For those who are difficult to determine whether they are minors, they should be required to show their identity documents.

  On June 7, some netizens raised several questions about the "Measures" on the website of the Ministry of Civil Affairs: Should minors' own subjective wishes be completely ignored in tattooing?

If a minor who has obtained parental permission requests a tattoo, can it be recognized...

  The Department of Child Welfare of the Ministry of Civil Affairs replied: "Minors are people who have no capacity for civil conduct or have limited capacity for civil conduct. Tattoos are obviously beyond the scope of minors' understanding and rational judgment, and they should be given special protection and priority protection."

  The Department of Child Welfare of the Ministry of Civil Affairs stated that Article 17 of the Law on the Protection of Minors stipulates that parents or other guardians shall not commit acts that violate the physical and mental health of minors.

Even if the parents agree that the tattoo service cannot be provided, the tattoo shop operated by the parents cannot give their children a tattoo.

Responsibility for tattoo service providers should be handled according to different cases and according to relevant measures and procedures.

The boss was sentenced to apologize to the society, lawyer: the warning is more important than the result of the lawsuit itself

  It is worth noting that the bosses in the above two cases were both sentenced to apologize to the society, and both were civil public interest lawsuits brought by the procuratorate.

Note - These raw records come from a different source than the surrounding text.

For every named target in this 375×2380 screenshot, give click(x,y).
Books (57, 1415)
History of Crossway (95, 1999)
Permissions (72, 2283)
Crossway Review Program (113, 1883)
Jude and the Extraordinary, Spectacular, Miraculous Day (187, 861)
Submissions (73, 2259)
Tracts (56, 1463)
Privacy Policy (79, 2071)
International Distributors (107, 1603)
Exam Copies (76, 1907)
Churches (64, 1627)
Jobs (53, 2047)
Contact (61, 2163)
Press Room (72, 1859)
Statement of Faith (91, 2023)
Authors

It is understood that this is a lawsuit brought to the people's court by the agencies and relevant organizations stipulated by law for actions that harm the public interests, such as polluting the environment and infringing upon the legitimate rights and interests of many consumers.

  Jin Zengyu, a lawyer from Beijing Jingpin Law Firm, explained that the reason why the procuratorate brought a public interest lawsuit in this case is to better protect unspecified minor groups across the country. What consequences will be caused, but the law must be considered in the long-term and protect the rights and interests of minors across the country."

  She believes that operating a tattoo parlor and choosing a tattoo is a civil liberty, but it should not provide services to minors who have not obtained full capacity for civil conduct, which actually violates the legitimate rights and interests of minors, including current and future rights.

  "Requesting the defendant to publicly apologize is also one of the ways to bear the legal consequences, and the social guidance of the law has been better reflected, so the warning significance of such cases is greater than the outcome of the lawsuit itself," she said.